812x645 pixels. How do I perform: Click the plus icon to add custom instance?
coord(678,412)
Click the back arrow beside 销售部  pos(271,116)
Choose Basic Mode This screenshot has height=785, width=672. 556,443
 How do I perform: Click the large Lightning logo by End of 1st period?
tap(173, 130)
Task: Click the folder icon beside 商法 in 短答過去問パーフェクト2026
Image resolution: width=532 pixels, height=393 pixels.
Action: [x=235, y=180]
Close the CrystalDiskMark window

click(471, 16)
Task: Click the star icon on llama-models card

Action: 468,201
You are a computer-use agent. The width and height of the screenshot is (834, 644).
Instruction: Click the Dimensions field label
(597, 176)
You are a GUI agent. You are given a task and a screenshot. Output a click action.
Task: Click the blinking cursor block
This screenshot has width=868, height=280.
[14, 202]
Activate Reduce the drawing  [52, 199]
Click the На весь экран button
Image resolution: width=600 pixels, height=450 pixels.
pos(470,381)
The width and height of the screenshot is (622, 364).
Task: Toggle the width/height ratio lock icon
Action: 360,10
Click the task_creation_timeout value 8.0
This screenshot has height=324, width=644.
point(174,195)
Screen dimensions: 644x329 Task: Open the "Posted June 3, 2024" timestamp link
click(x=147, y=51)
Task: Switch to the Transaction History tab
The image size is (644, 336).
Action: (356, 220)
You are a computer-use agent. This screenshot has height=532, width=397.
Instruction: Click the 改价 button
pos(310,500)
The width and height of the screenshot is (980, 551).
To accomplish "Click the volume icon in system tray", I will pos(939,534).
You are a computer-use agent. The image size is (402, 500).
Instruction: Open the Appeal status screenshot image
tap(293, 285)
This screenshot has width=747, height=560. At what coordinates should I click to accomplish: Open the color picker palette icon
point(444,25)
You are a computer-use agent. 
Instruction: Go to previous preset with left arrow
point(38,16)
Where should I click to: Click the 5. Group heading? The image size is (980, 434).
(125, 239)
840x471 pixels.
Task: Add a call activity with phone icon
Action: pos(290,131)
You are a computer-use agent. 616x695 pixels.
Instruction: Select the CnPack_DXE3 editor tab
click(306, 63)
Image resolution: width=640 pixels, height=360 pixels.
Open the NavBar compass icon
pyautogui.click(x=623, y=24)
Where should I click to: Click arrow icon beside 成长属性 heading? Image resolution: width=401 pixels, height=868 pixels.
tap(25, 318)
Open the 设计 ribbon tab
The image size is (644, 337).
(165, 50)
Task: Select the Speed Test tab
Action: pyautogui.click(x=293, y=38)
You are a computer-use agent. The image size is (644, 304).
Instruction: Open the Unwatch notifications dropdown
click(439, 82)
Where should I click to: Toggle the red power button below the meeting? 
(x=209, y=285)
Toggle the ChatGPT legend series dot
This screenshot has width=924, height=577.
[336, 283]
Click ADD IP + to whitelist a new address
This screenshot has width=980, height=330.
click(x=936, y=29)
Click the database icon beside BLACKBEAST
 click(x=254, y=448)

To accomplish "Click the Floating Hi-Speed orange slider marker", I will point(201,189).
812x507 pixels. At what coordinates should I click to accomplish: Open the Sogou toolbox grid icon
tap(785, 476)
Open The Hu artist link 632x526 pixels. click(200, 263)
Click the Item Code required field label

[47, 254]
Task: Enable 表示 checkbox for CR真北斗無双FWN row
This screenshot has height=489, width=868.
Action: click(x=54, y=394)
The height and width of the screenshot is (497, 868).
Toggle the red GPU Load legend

Activity:
Restate the listing above in full, exactly.

Result:
812x645 pixels. How do I perform: Click the plus icon to add custom instance?
coord(678,412)
Click the back arrow beside 销售部  pos(271,116)
Choose Basic Mode This screenshot has height=785, width=672. 556,443
 How do I perform: Click the large Lightning logo by End of 1st period?
tap(173, 130)
Task: Click the folder icon beside 商法 in 短答過去問パーフェクト2026
Image resolution: width=532 pixels, height=393 pixels.
Action: [x=235, y=180]
Close the CrystalDiskMark window

click(471, 16)
Task: Click the star icon on llama-models card

Action: 468,201
You are a computer-use agent. The width and height of the screenshot is (834, 644).
Instruction: Click the Dimensions field label
(597, 176)
You are a GUI agent. You are given a task and a screenshot. Output a click action.
Task: Click the blinking cursor block
This screenshot has width=868, height=280.
[14, 202]
Activate Reduce the drawing  [52, 199]
Click the На весь экран button
Image resolution: width=600 pixels, height=450 pixels.
pos(470,381)
The width and height of the screenshot is (622, 364).
Task: Toggle the width/height ratio lock icon
Action: 360,10
Click the task_creation_timeout value 8.0
This screenshot has height=324, width=644.
point(174,195)
Screen dimensions: 644x329 Task: Open the "Posted June 3, 2024" timestamp link
click(x=147, y=51)
Task: Switch to the Transaction History tab
The image size is (644, 336).
Action: (356, 220)
You are a computer-use agent. This screenshot has height=532, width=397.
Instruction: Click the 改价 button
pos(310,500)
The width and height of the screenshot is (980, 551).
To accomplish "Click the volume icon in system tray", I will pos(939,534).
You are a computer-use agent. The image size is (402, 500).
Instruction: Open the Appeal status screenshot image
tap(293, 285)
This screenshot has width=747, height=560. At what coordinates should I click to accomplish: Open the color picker palette icon
point(444,25)
You are a computer-use agent. 
Instruction: Go to previous preset with left arrow
point(38,16)
Where should I click to: Click the 5. Group heading? The image size is (980, 434).
(125, 239)
840x471 pixels.
Task: Add a call activity with phone icon
Action: pos(290,131)
You are a computer-use agent. 616x695 pixels.
Instruction: Select the CnPack_DXE3 editor tab
click(306, 63)
Image resolution: width=640 pixels, height=360 pixels.
Open the NavBar compass icon
pyautogui.click(x=623, y=24)
Where should I click to: Click arrow icon beside 成长属性 heading? Image resolution: width=401 pixels, height=868 pixels.
tap(25, 318)
Open the 设计 ribbon tab
The image size is (644, 337).
(165, 50)
Task: Select the Speed Test tab
Action: pyautogui.click(x=293, y=38)
You are a computer-use agent. The image size is (644, 304).
Instruction: Open the Unwatch notifications dropdown
click(439, 82)
Where should I click to: Toggle the red power button below the meeting? 
(x=209, y=285)
Toggle the ChatGPT legend series dot
This screenshot has width=924, height=577.
[336, 283]
Click ADD IP + to whitelist a new address
This screenshot has width=980, height=330.
click(x=936, y=29)
Click the database icon beside BLACKBEAST
 click(x=254, y=448)

To accomplish "Click the Floating Hi-Speed orange slider marker", I will point(201,189).
812x507 pixels. At what coordinates should I click to accomplish: Open the Sogou toolbox grid icon
tap(785, 476)
Open The Hu artist link 632x526 pixels. click(200, 263)
Click the Item Code required field label

[47, 254]
Task: Enable 表示 checkbox for CR真北斗無双FWN row
This screenshot has height=489, width=868.
Action: click(x=54, y=394)
The height and width of the screenshot is (497, 868).
Toggle the red GPU Load legend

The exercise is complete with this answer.